The story goes that the first guy who proved (root two was irrational),
and, held to his conscience that it is so, was thrown from the boat
by Pythagoreans, where today we only refer to Pythagoras and the guy
from the boat. The Greek's "apeiron" in their time was anathematic to
reason, today it still is and and we have many much more complete
systems of definition where it's so washed away.

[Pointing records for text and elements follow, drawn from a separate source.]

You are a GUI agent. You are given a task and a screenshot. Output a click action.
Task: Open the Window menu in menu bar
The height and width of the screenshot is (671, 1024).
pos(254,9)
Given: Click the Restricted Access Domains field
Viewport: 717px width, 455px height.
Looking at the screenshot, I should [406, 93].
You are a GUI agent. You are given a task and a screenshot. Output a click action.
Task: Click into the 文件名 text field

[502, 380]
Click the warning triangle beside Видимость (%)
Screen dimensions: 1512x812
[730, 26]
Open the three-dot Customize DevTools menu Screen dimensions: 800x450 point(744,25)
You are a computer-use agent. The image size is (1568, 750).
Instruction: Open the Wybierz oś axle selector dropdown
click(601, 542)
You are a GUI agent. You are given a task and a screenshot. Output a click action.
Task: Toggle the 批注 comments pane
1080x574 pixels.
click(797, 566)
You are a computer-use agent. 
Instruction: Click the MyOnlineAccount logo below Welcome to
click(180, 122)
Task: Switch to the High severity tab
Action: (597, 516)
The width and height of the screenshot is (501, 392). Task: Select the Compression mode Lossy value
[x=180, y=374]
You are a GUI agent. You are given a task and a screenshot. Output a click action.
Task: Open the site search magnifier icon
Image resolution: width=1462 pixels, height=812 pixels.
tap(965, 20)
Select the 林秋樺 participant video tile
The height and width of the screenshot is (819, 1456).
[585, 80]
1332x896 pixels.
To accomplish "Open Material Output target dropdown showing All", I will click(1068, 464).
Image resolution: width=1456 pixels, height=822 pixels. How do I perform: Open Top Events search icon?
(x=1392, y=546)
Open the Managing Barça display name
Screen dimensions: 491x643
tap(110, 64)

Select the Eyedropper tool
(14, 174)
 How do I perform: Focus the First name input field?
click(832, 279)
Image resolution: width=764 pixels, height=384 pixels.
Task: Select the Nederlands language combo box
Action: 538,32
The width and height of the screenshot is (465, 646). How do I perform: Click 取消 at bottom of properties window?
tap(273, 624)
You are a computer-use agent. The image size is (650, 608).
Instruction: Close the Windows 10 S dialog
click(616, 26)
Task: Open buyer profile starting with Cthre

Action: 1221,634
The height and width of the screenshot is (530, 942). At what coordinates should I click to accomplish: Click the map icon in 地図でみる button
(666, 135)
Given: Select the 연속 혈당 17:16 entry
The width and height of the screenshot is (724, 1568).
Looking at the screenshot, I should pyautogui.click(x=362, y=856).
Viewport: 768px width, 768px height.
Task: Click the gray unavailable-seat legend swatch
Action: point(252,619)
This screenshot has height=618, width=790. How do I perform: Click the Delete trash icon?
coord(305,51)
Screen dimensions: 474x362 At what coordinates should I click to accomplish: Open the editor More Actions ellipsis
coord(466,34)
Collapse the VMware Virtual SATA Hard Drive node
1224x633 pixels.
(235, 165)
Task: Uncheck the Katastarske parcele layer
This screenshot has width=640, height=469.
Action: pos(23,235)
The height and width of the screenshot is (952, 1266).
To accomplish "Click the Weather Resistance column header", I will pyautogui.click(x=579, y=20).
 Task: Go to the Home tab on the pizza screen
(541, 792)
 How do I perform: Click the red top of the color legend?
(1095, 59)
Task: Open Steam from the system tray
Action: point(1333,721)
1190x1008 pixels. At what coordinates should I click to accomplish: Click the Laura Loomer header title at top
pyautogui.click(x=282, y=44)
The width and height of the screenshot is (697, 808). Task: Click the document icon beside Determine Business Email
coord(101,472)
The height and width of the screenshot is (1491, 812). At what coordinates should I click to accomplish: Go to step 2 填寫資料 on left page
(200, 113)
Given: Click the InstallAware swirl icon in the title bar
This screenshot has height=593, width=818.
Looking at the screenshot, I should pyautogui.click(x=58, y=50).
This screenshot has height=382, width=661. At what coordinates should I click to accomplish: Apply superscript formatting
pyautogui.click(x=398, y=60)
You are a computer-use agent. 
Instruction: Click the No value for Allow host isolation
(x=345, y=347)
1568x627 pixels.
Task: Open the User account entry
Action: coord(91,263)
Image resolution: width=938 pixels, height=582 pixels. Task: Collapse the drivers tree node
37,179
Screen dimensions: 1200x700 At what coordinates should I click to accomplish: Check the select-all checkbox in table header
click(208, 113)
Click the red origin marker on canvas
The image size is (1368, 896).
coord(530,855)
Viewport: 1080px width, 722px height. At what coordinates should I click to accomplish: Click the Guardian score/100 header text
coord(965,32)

https://en.wikipedia.org/wiki/Hippasus
Following courtesy Wikipedia:
"Hippasus is sometimes credited with the discovery
of the existence of irrational numbers, following which
he was drowned at sea. Pythagoreans preached that
all numbers could be expressed as the ratio of integers,
and the discovery of irrational numbers is said to have
shocked them. However, the evidence linking the discovery
to Hippasus is confused. "
"Pappus merely says that the knowledge of irrational numbers
originated in the Pythagorean school, and that the member who
first divulged the secret perished by drowning. Iamblichus gives
a series of inconsistent reports. In one story he explains how a
Pythagorean was merely expelled for divulging the nature of the
irrational; but he then cites the legend of the Pythagorean who
drowned at sea for making known the construction of the regular
dodecahedron in the sphere. In another account he tells how it
was Hippasus who drowned at sea for betraying the construction
of the dodecahedron and taking credit for this construction himself;
but in another story this same punishment is meted out to the
Pythagorean who divulged knowledge of the irrational. Iamblichus
clearly states that the drowning at sea was a punishment from the gods
for impious behaviour. "
"Some scholars in the early 20th century credited Hippasus
with the discovery of the irrationality of √2. Plato in his Theaetetus,
describes how Theodorus of Cyrene (c. 400 BC) proved the irrationality
of √3, √5, etc. up to √17, which implies that an earlier mathematician
had already proved the irrationality of √2. Aristotle referred to the method
for a proof of the irrationality of √2, and a full proof along these same
lines is set out in the proposition interpolated at the end of Euclid's Book X,
which suggests that the proof was certainly ancient. The method is a proof
by contradiction, or reductio ad absurdum, which shows that, if the diagonal
of a square is assumed to be commensurable with the side, then the same
number must be both odd and even."
Finite numbers are each of course either odd or even and not both.